Here's the difference between countries you asked me to prove.

In the U.K. - " "Car", "hotel", "computer", "accountants", cannot function as trademarks because they are the common commercial names of goods or services and cannot identify the goods or services of one source and distinguish them from those of another. If they are included as part of a trademark, i.e. HYATT HOTELS, APPLE COMPUTERS they must be "disclaimed"."
http://www.lott-friedland.com/articles/fundamentals_of_trademark_law.htm

In the U.S., such generic words CAN be trademarked, as long as there's only one company using that name in a particular industry.  So Apple Compuer can trademark Apple, and no other computer company can use Apple.  Another type of company can use Apple, though.

Worldwide, there is still a difference between the legal systems in the old British Commonwealth countries and the countries whose law is based on the Napoleanic Code. The common law countries include U.K., Canada, United States, Hong Kong, India, and parts of Africa, essentially the British Empire. Civil Code countries include primarily Europe and Latin America. In the Common Law countries, trademark ownership is based on use. The first to use a trademark owns it. In Civil Code countries, ownership is based upon REGISTRATION.

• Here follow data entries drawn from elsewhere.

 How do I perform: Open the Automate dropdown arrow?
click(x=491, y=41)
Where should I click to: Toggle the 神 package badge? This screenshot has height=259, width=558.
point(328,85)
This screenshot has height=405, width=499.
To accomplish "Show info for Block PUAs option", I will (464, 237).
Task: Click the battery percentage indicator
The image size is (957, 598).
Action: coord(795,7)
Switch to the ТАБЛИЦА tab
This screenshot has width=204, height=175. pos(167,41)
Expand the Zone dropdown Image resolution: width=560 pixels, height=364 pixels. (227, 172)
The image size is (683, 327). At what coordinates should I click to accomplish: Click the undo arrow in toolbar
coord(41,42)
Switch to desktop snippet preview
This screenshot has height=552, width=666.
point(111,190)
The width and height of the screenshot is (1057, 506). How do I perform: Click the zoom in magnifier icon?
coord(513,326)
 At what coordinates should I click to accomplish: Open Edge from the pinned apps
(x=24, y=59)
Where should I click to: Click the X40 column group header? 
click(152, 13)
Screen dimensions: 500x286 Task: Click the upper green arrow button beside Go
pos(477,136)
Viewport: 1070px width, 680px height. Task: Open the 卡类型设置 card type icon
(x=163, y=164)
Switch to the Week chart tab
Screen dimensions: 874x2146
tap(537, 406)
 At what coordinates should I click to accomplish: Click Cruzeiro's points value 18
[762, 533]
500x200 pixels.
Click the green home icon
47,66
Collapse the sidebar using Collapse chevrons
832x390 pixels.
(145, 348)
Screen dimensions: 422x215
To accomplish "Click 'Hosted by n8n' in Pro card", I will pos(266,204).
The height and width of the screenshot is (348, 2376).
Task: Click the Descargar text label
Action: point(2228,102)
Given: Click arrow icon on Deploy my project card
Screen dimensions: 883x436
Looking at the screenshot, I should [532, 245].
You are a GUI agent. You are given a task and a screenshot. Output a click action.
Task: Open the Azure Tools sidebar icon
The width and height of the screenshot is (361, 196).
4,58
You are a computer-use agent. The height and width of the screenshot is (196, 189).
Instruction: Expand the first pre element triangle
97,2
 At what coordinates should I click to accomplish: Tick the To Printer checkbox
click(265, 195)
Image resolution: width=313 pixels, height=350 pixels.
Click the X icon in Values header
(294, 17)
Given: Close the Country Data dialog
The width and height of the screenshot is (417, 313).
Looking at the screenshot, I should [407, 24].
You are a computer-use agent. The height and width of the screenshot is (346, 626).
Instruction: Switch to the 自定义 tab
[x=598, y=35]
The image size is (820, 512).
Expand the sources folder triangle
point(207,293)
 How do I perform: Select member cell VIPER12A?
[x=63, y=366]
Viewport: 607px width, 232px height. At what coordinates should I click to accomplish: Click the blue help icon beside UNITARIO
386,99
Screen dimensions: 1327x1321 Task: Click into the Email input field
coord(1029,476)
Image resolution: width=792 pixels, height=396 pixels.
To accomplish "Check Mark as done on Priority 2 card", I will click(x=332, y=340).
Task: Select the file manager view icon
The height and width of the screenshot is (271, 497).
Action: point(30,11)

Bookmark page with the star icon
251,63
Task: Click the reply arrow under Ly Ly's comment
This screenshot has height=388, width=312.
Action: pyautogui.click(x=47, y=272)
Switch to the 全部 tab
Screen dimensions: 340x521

Here's another example of how trademarks in different countries are treated differently.  U.S. trademarks receive preferable treatment in the U.S., and trademarks registered in other countries are not considered equivalent.  Section 526 (Title 19, U.S. Code, Section 1526) reads: "[I]t shall be unlawful to import into the United States any merchandise of foreign manufacture if such merchandise, or the label, sign, print, package, wrapper, or receptacle, bears a trademark owned by a citizen of, or by a corporation or association created, or organized within, the United States, and registered in the Patent and Trademark office by a person domiciled in the United States ... unless written consent of the owner of such a trademark is produced at the time of making entry."
http://www.ipmall.fplc.edu/hosted_resources/TM_Lever_Rules_Hennessey_99.htm

BTW ... In the USA, an ISP is a service provider and is not liable for the content posted on or through it.  In Great Britain, ISPs are considered PUBLISHERS.  For example, Demon got sued for slander for something one of its users posted through it.  http://www.gigalaw.com/articles/morris-2000-06-p3.html  

So since you're in Britain, Garry, your service providers can be sued for irresponsible statements you make.  I pity them.